“Esto no tiene razonamiento lógico y es una vergüenza para la Justicia”
Santa María © Así lo calificó el Dr. Oscar Romero a la investigación que está realizando hoy el fiscal Marcelo González después de ocho meses de la muerte de Guillermo Julio, y que hoy pretende involucrar a la familia Rivero quienes le alquilaban la habitación al locutor asesinado en febrero.
“Esto es una vergüenza para la justicia con lo que esta haciendo el fiscal con esta familia, pero la justicia va a ser responsable del daño moral de esta familia, eso les puedo asegurar”, dijo Romero a los trabajadores de prensa que buscaban su palabra después de que se supo del sorprendente accionar del fiscal luego de ocho meses de la muerte del locutor.
“Nosotros vemos con sorpresa la citación de toda la familia Rivero por un pedido de la fiscalía por un comparendo de esta familia, que al parecer el fiscal pretende realizar una nueva línea de investigación ya que la que realizaron el Dr. Sago y la gente de criminalística de Catamarca el Dr. González no le da asidero jurídico, es por eso que ahora yo estoy como abogado defensor de la familia Rivero porque al parecer veo que los quiere involucrar en una investigación que todavía él no la ha explicado, pero lo que llama la atención es que quiera involucrar a esta familia que fueron amigos del locutor y que además estuviera viviendo hace mas de 20 años junto a la familia Rivero”, señaló Romero.
Pero esto va mucho mas allá aun manifestó el abogado. “No nos deja de sorprender el pedido de las pruebas que esta haciendo con un colchón que esta tirado en el fondo de la casa después de siete meses, buscar pruebas y huellas digitales en una pieza que se ha limpiado infinidades de veces, el sentido común me dice, si no lo hice en el momento oportuno en febrero del 2012 que puedo encontrar en octubre, ocho meses después, esto nos llama la atención y sobre todo la falta de sensibilidad y sentido común sobre este matrimonio que son personas de mas de 70 años, lo que hoy están haciendo es un acoso judicial porque lo llaman a la mañana, a la tarde la noche que al otro día y si tiene alguna imputación concreta, clara, concisa se lo tiene que comunicar”, dijo el Dr. Oscar Romero.
Además el abogado aclaró, que esta familia ya declararon muchísimas veces, tanto con González, con Sago, con el Dr. Landivar, con criminalística y otra vez volver a lo mismo es un acoso jurídico terrible, apunto “aquí la relación de Cacho con la familia Rivero tiene una vinculación afectiva, emocional y familiar como para que se pueda ofender a esta familia diciendo que puedan estar involucrado, sin ninguna duda aquí se esta buscando un chivo expiatorio porque aquí fracaso la investigación, además quiero sostener que la otra investigación que hizo Sago junto a criminalística es mucho mas seria que esta, esa investigación fue hecha por profesionales, yo le doy mucho mas asidero a la investigación esa que a la que esta tratando de realizar hoy González después de ocho meses, porque no me va a decir que después de ocho meses va a encontrar huellas digitales en una habitación, de que mes están hablando hoy, que puede encontrar después de ocho meses, esto es totalmente absurdo y además las preguntas que están haciendo no tiene ninguna relación con el caso”, manifestó el abogado defensor.

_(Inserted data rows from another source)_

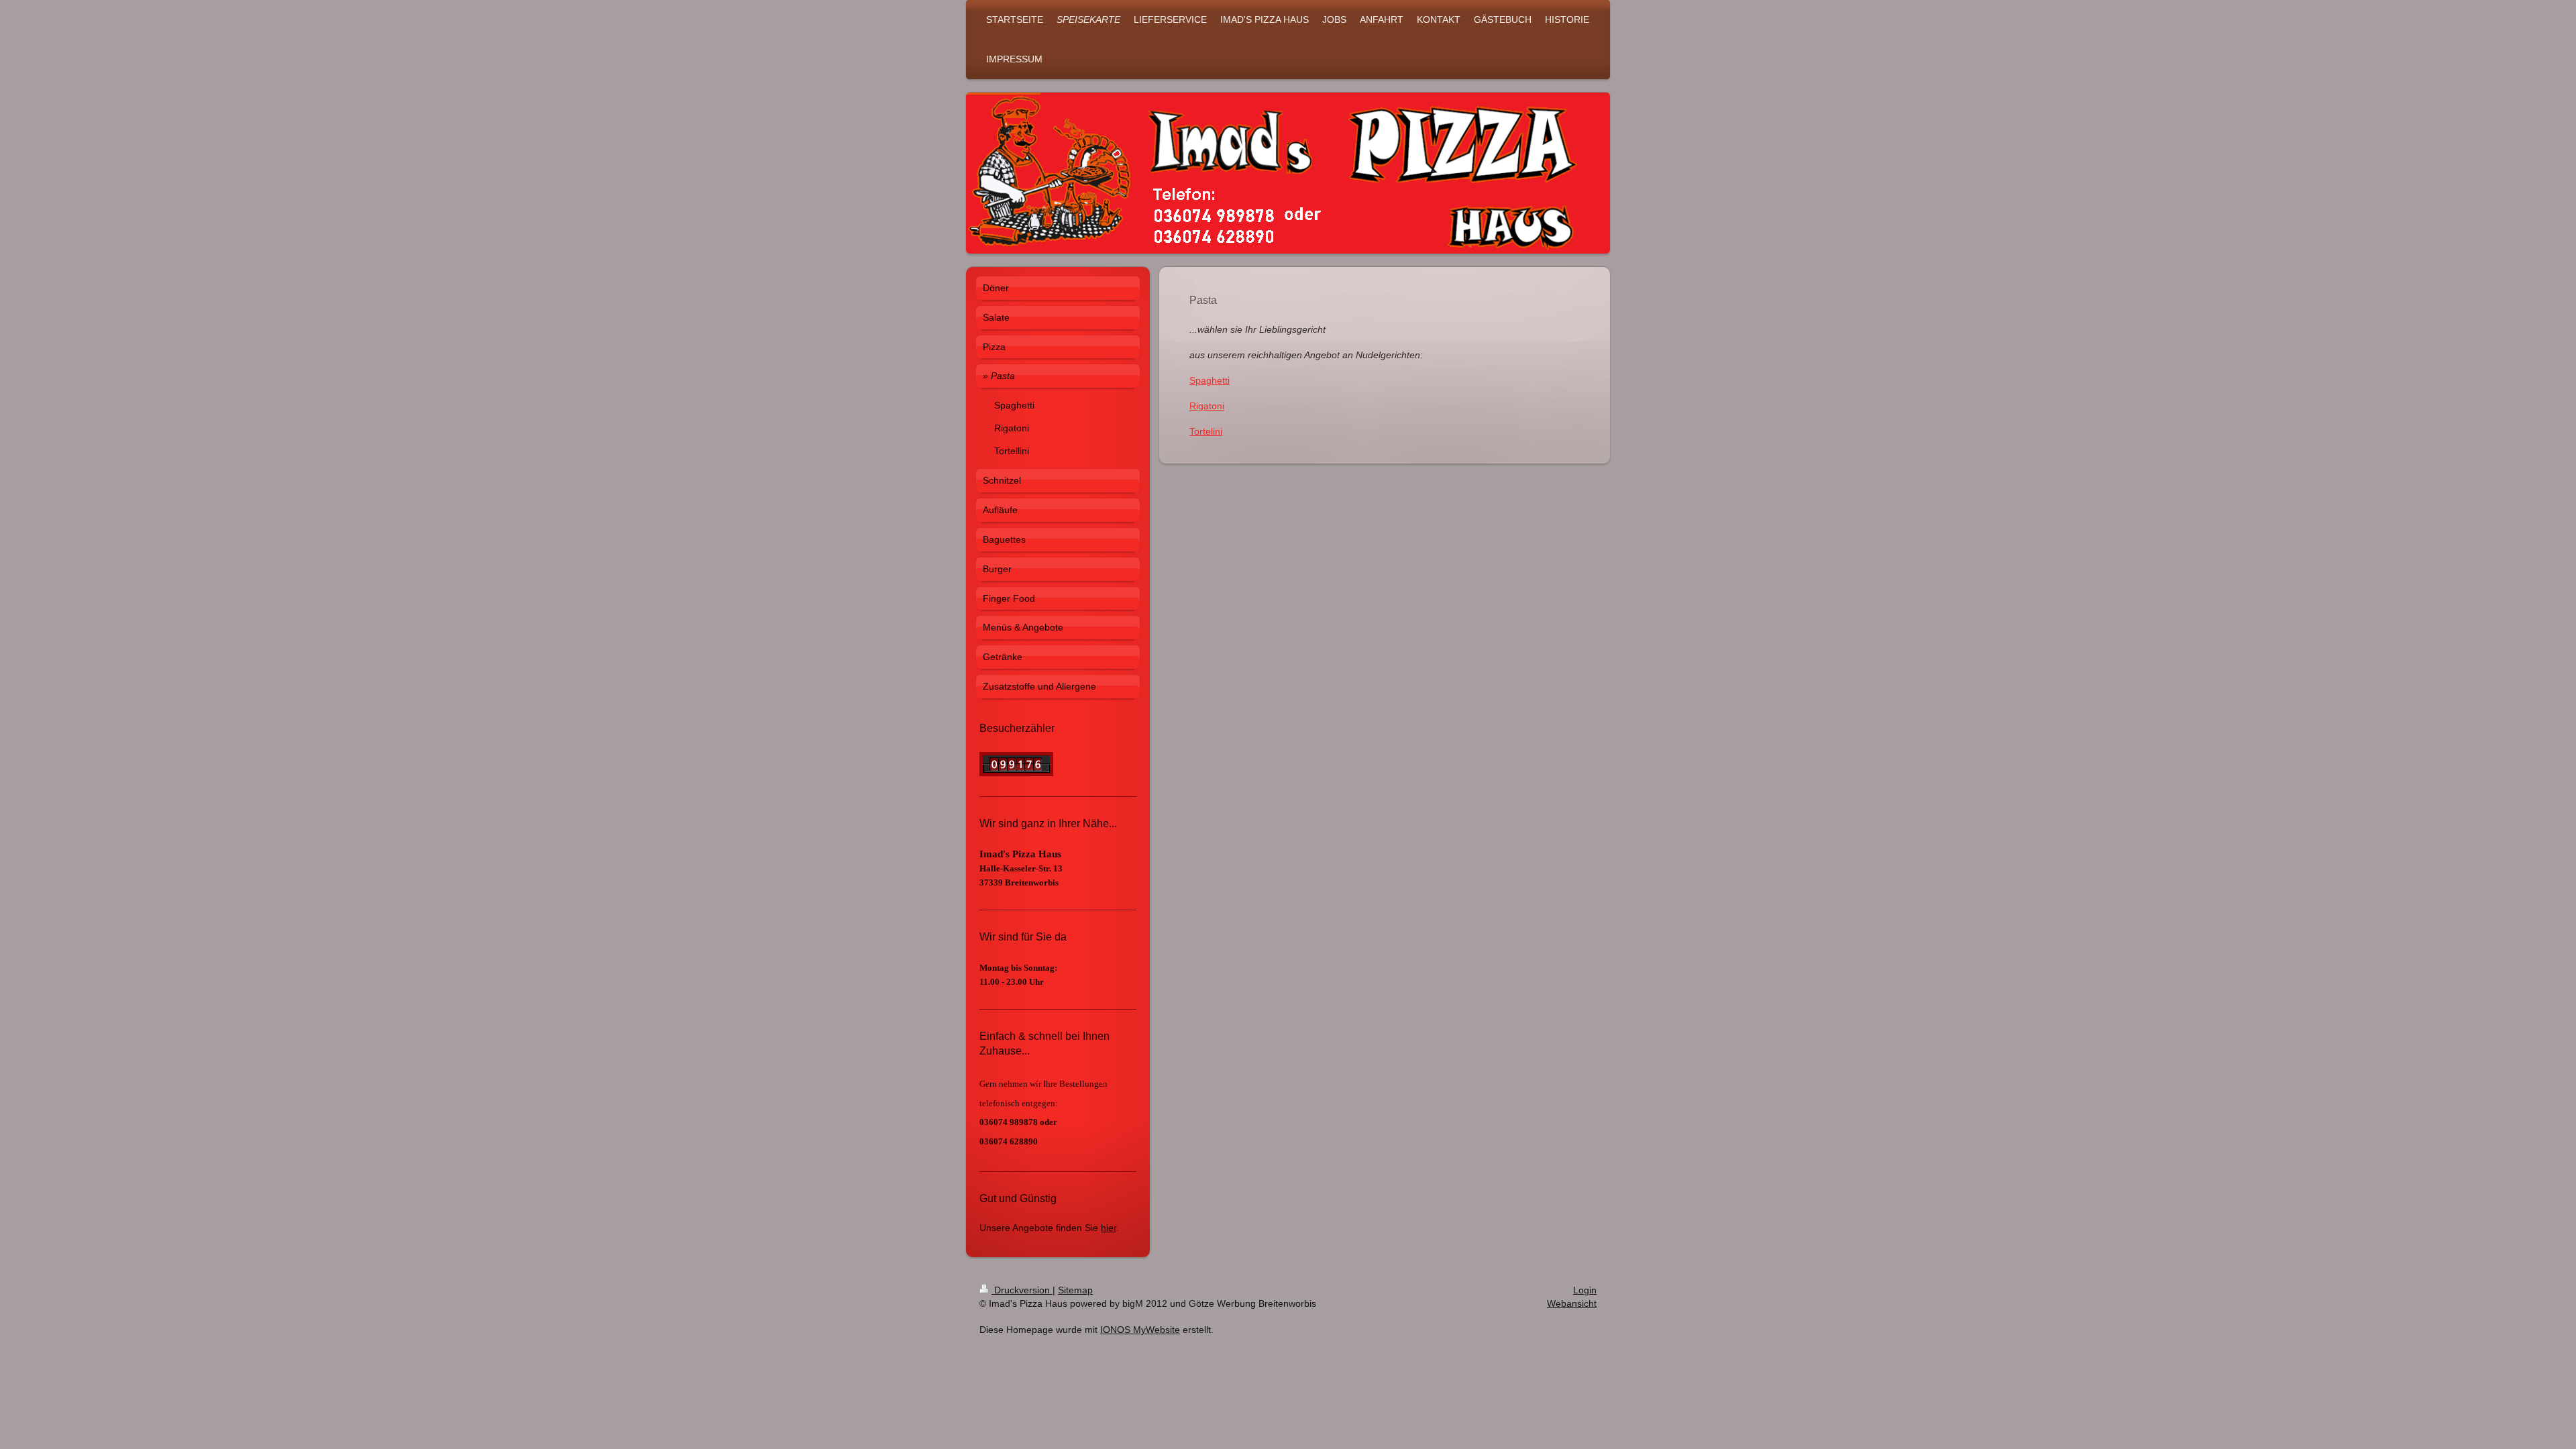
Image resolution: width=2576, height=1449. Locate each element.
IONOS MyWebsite (1140, 1329)
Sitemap (1075, 1290)
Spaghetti (1209, 380)
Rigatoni (1206, 405)
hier (1108, 1227)
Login (1585, 1290)
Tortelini (1205, 431)
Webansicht (1572, 1303)
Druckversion (1022, 1290)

Finalmente, Romero dijo que la familia Rivero lo que mas desean es que se descubra quien mató a Cacho Julio, pero no pueden ser sometidos a este calvario. “Esto es una vergüenza para la justicia con lo que están haciendo con esta familia, pero la justicia va a ser responsable del daño moral de esta familia”, sentenció Oscar Romero abogado defensor de la familia Rivero.

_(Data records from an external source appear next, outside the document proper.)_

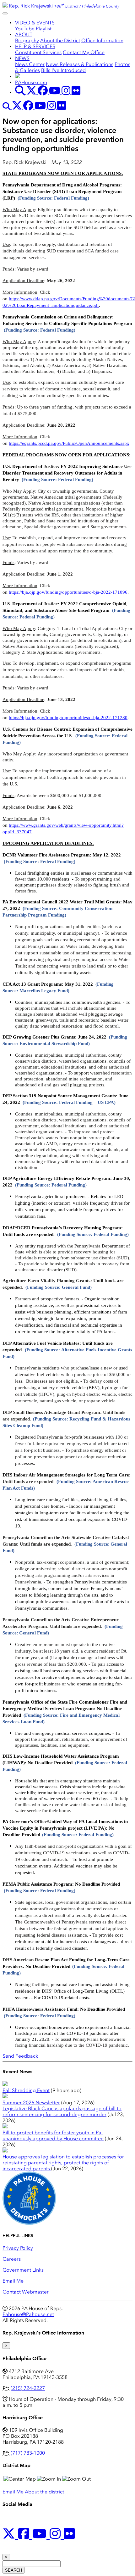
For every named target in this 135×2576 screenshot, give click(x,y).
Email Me (13, 2281)
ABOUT (23, 35)
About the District (60, 40)
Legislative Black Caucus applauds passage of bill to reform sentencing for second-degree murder (62, 2111)
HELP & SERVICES (35, 46)
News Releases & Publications (79, 64)
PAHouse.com (31, 82)
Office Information (102, 40)
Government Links (23, 2270)
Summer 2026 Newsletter (31, 2103)
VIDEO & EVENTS (35, 23)
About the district (44, 2492)
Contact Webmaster (26, 2292)
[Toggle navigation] (5, 13)
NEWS (22, 58)
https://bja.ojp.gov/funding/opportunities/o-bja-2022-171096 (68, 592)
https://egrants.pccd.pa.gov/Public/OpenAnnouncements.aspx (69, 443)
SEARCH (13, 2570)
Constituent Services (38, 52)
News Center (30, 64)
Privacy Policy (18, 2248)
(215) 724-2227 (28, 2388)
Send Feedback (20, 2056)
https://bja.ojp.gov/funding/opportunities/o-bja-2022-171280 (68, 717)
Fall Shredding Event (26, 2090)
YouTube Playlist (33, 29)
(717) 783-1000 (28, 2453)
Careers (12, 2259)
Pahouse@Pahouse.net (28, 2314)
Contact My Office (84, 52)
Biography (27, 40)
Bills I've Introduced (63, 70)
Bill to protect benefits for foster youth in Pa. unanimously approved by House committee (53, 2136)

Realmente sorprende el Fiscal González más aún cuando hace menos de un mes también quiso involucrar a Gonzalo Barrionuevo el joven asesinado en la provincia de Tucumán, meses después de la muerte del locutor Cacho Julio, un joven al que lo mataron por robarle las zapatillas, un caso que nada tiene que ver con la muerte de Guillermo Julio y que se quiera manchar su memoria de este joven que solo luchó por defender sus pertenencia que con tanto esfuerzo su madre y su padre lograron comprarles para que pueda tener una vida llevadera en esa provincia donde estudiaba, y que un fiscal de la justicia catamarqueña quiera embarrar la cancha como comúnmente se dice, no deja de sorprender.

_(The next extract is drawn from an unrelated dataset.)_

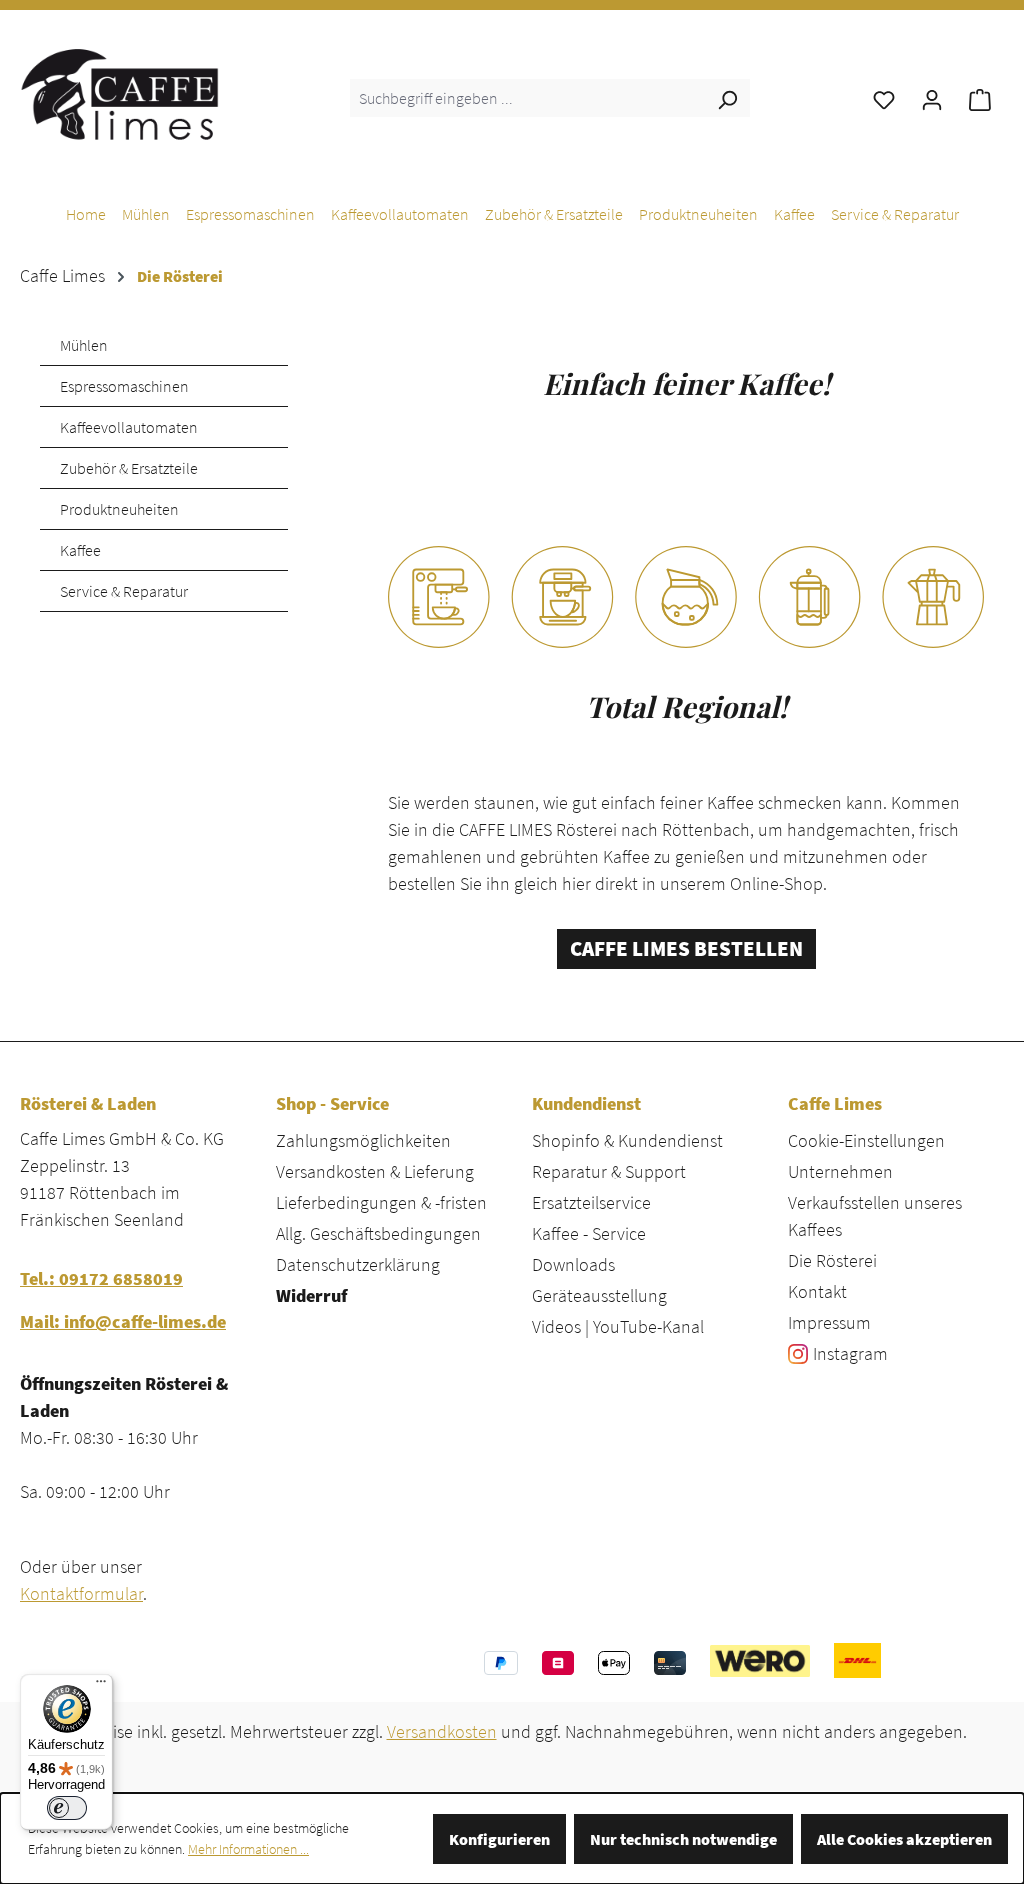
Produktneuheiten (119, 509)
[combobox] (527, 98)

Más cuando se hace memoria y se recuerda aquella noche cuando era trasladado uno de los principales sospechosos desde la provincia de Córdoba por personal de criminalística por orden del fiscal subrogante Landivar y que al llegar ya estaba la orden del fiscal González para dejarlo en libertar sin que se le haya tomado declaración alguna, la verdad que cuando la justicia es lenta se convierte en injusticia lo dijo alguna vez el párroco de esta ciudad el padre Juan Solórzano.